# Directions for this task:
Only the lines below from the one containing "The width and height of the screenshot is (1000, 564)." to the one containing "Task: Open the bu.jpg attachment image" should be repeated, both included and unchanged.

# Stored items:

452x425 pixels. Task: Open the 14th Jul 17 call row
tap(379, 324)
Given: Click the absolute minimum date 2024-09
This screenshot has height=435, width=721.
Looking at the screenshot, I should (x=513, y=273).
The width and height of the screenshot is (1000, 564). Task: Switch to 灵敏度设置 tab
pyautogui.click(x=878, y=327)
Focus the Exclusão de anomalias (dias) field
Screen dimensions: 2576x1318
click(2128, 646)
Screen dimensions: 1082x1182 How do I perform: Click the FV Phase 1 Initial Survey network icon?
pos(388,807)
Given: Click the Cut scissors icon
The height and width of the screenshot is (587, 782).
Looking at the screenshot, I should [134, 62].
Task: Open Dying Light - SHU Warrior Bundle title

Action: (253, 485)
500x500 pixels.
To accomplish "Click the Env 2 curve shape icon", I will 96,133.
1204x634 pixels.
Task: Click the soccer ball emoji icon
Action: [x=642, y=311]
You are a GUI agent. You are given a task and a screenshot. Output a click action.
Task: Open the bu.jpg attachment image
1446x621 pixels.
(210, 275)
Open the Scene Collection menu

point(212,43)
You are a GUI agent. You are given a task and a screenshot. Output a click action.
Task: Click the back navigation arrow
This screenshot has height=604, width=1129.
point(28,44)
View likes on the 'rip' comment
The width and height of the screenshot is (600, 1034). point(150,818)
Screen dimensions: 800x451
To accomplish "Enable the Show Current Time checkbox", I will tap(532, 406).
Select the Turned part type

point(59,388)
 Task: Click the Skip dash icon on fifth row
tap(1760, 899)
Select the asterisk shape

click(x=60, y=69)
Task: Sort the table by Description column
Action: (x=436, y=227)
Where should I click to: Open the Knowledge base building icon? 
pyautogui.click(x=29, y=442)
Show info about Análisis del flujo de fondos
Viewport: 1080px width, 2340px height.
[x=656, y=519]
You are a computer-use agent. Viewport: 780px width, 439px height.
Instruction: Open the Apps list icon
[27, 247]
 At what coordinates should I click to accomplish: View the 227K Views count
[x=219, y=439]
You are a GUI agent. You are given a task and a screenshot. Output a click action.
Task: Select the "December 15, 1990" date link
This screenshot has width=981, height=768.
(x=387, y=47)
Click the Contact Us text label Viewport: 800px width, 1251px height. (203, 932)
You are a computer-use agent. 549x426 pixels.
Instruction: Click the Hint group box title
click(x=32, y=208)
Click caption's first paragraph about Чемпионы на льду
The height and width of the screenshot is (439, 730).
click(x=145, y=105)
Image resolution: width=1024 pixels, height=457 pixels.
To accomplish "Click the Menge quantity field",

# Output of the task:
The width and height of the screenshot is (1000, 564). Task: Switch to 灵敏度设置 tab
pyautogui.click(x=878, y=327)
Focus the Exclusão de anomalias (dias) field
Screen dimensions: 2576x1318
click(2128, 646)
Screen dimensions: 1082x1182 How do I perform: Click the FV Phase 1 Initial Survey network icon?
pos(388,807)
Given: Click the Cut scissors icon
The height and width of the screenshot is (587, 782).
Looking at the screenshot, I should [134, 62].
Task: Open Dying Light - SHU Warrior Bundle title

Action: (253, 485)
500x500 pixels.
To accomplish "Click the Env 2 curve shape icon", I will 96,133.
1204x634 pixels.
Task: Click the soccer ball emoji icon
Action: [x=642, y=311]
You are a GUI agent. You are given a task and a screenshot. Output a click action.
Task: Open the bu.jpg attachment image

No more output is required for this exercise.